1996 年5月に札幌市北区北21条に第1号店「VOYAGE」開店。店名の読みは「ヴォイジュ」。英語の読みのヴォイェージとフランス語読みの「ヴォヤージュ」からの造語。たった9席からのスタートである。当時は作ったカレーを札幌市内のカレー屋に卸す仕事がメインであった。今ではちょっと信じられないことだが、この段階でのヴォイジュはカレー屋ではないのだ!! コンセプトは「GRILL&SPICE」。
名作「カルディラーダ・ペスカトーレ」、「モルディブ・スープカリー」、「カリーアンダマン・マゾヒスクティックスパイス」、「カリーアーユルヴェーダ・ YAKUZEN」などが出現したのはすべてこの年である。実のところまだまだメジャーではなかったこの時期は、毎日が創作の日々だった。新メニューはどんどんと入れ替わり、最短5日ほどでなくなったカレーもあった。今のヴォイジュの基本はほぼこの時期に形成されたといっていいだろう。
北大生を中心とした強力なファンが出てきたのはこの頃である。店舗のリニューアルも行った。9席だった店内は約14席に。だんだんとスープが売り切れてお客さんを帰すことになる日が増えてきたののもこの時期。この頃までは知る人ぞしるマニアックなお店だった。だんだんと札幌のマスコミ関係者が食べにくるようになったのもこの頃だったように思う。
この年は旧ヴォイジュのラストイヤーである。この頃はすっかりスープカリーの店として認知されるようになっていた。
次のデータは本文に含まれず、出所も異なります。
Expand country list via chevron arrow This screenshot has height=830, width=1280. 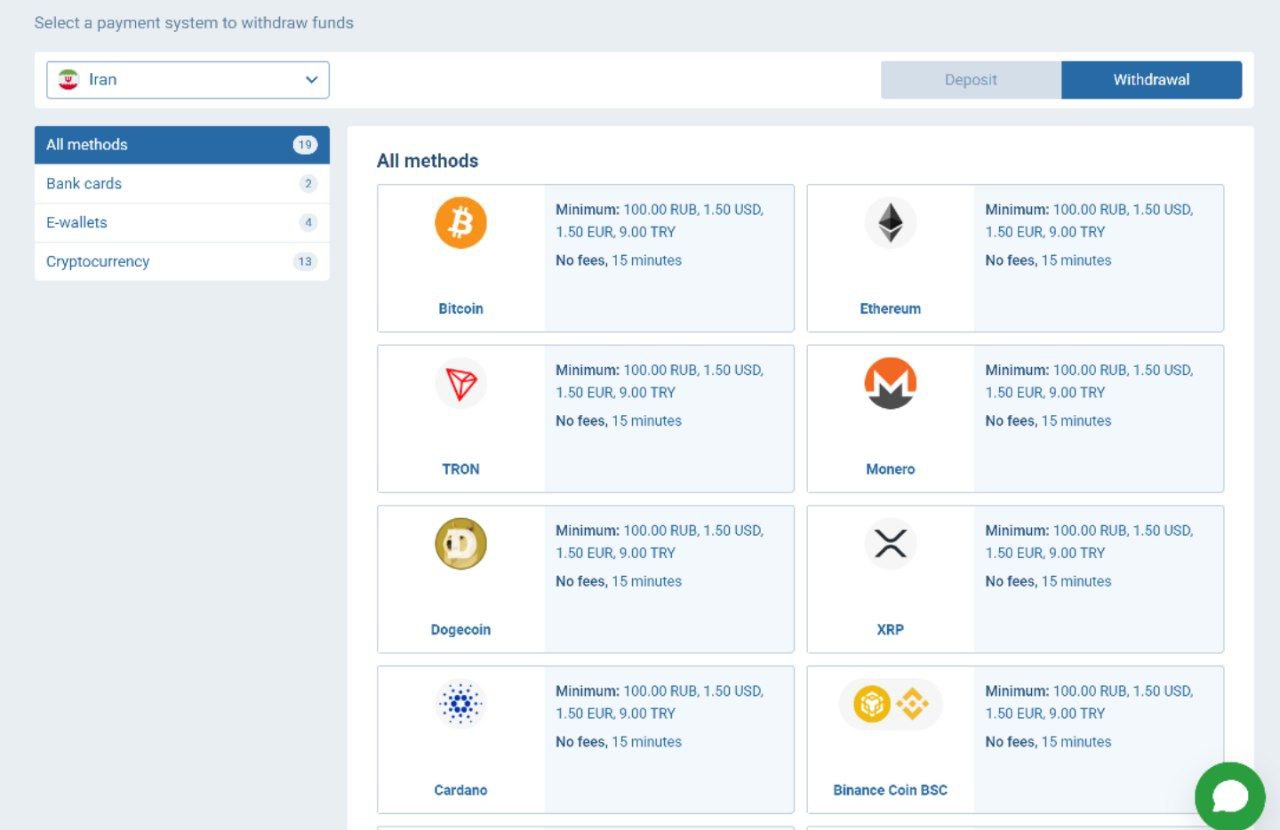point(311,80)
一日のスープストックは4時間ほどですべて売り切れる日が続くようになる。食べて頂くことが出来ずに帰って頂いたお客様も一日に10人以上なる日も。お金儲けのためではなく、このままではお客さんに満足してもらえないと店主が思い悩み、結果として新しい店を展開することを決意する。
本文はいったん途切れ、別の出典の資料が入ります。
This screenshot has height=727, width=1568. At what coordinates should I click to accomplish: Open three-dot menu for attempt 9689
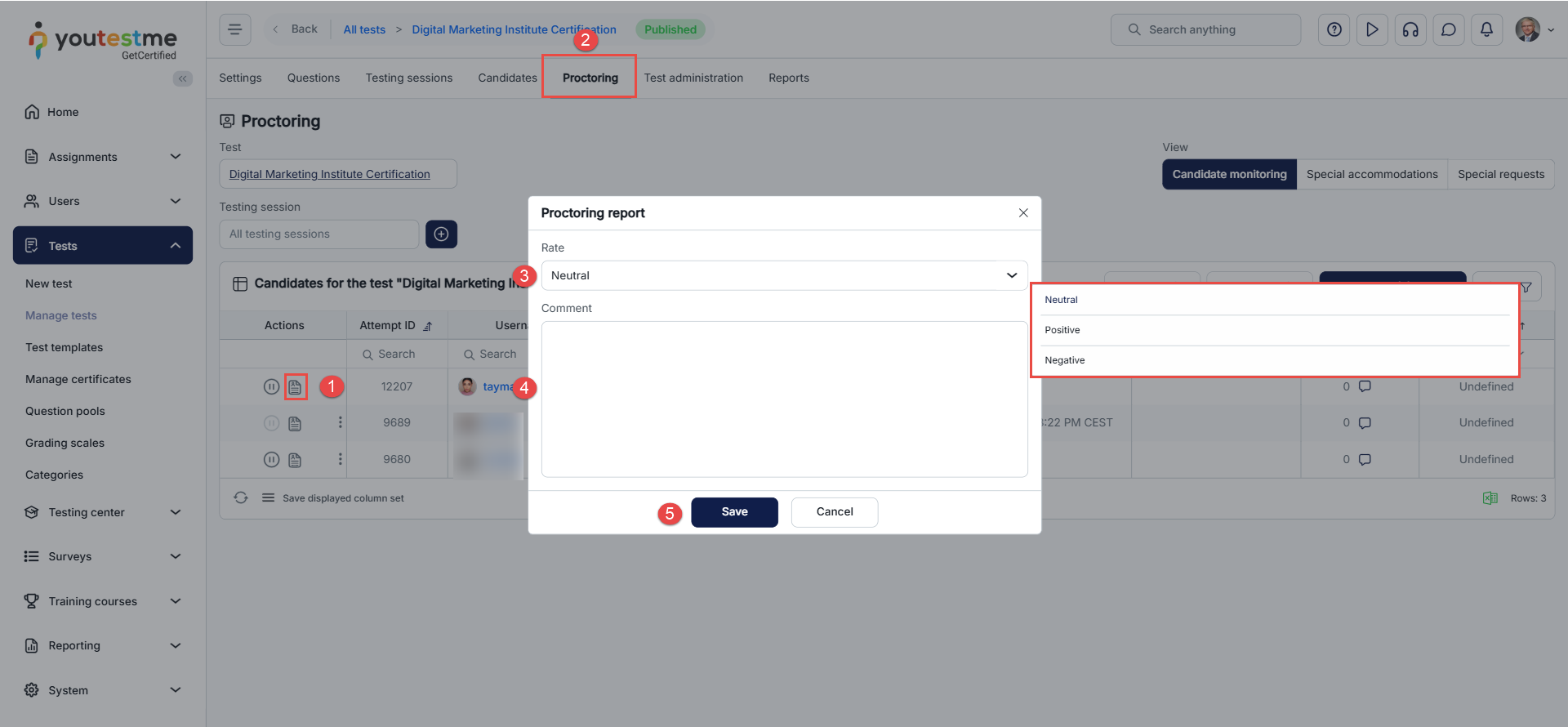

店舗を札幌市北区北21条から北13条へ移転。もともとコンビニだった大きなスペースを見つけ、新店舗「PICANTE」(スペイン語でぴりっと辛い)としてオープンする。厨房面積も数倍、席数40席に生まれ変わる。いきなり単月黒字を記録。怒濤の日々が始まる。なんとこの年に早くもスープ売り切れでお客さんに帰ってもらうことになる。またまた店主悩む。
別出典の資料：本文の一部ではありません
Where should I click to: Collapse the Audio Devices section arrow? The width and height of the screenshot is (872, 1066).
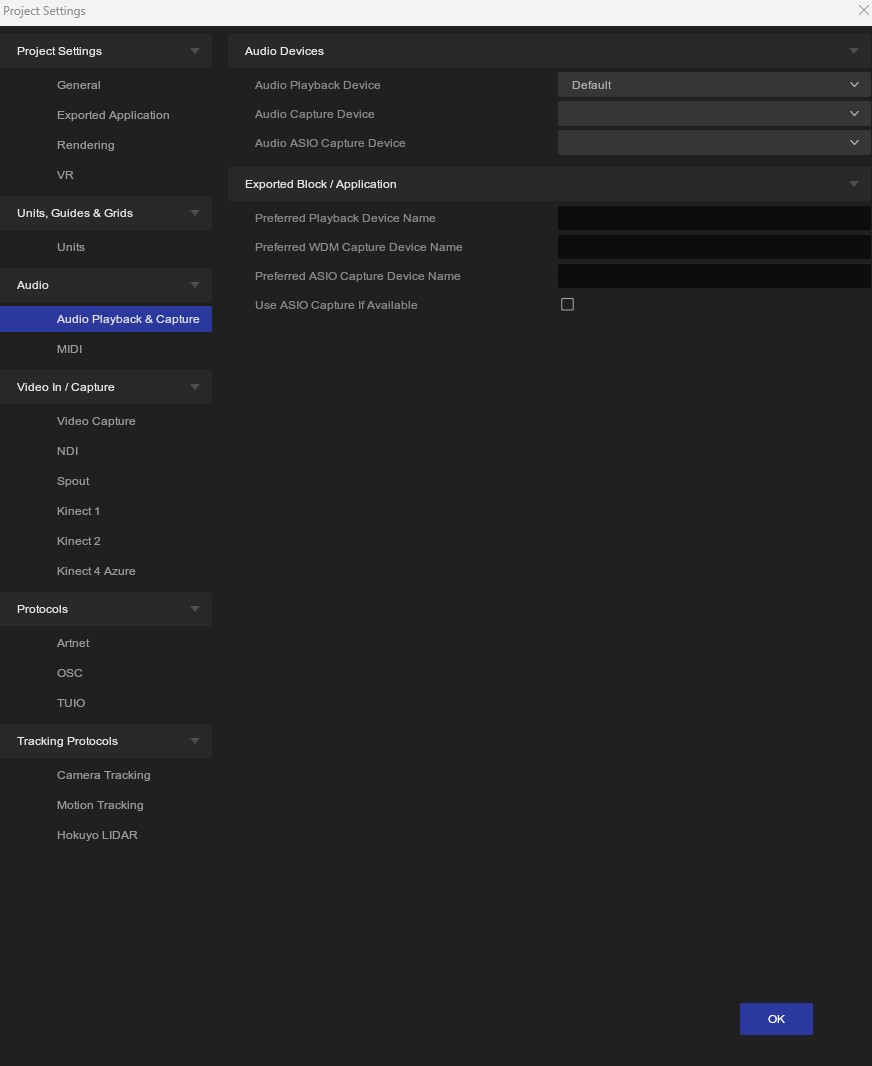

新展開、新生「VOYAGE(ヴォイジュ)」を北区北24条に開店。新しいメニューの開発を担う実験店舗として位置づける。オープン当初、定期的に札幌のインディーズ&プロのミュージシャンを招いてライブも行なった。なんと、開店記念ライブには札幌のブルースバンド「BAKER SHOP BOOGIE(べーカーショップブギ)」が出演。このときは店の入り口まで人があふれた。
札幌のスープカレー人気の反映と、札幌カレー会議の発足等の様々な影響があり、雑誌の全国版にも多数掲載されるようになる。雑誌等のメディアやインターネット上で行われたスープカレー店の人気投票などで上位を頂くことが多くなり、大変うれしいニュースが増える。お客様には感謝カンシャ・・・<(_ _)>。
店舗を北23条西3丁目に移転。席数も大幅にアップする。おかげさまで売り上げも右肩上がりが続く。またこの年は、法人の設立や姉妹店「PICANTE」のリニューアルなどあわただしく忙しい日が続いた。
さらなる飛躍を求めて、店舗を現在の北22条西5丁目に移転。
東京新宿の百貨店「伊勢丹」で開催された北海道物産展に姉妹店「Picante」が出店。現在に至る。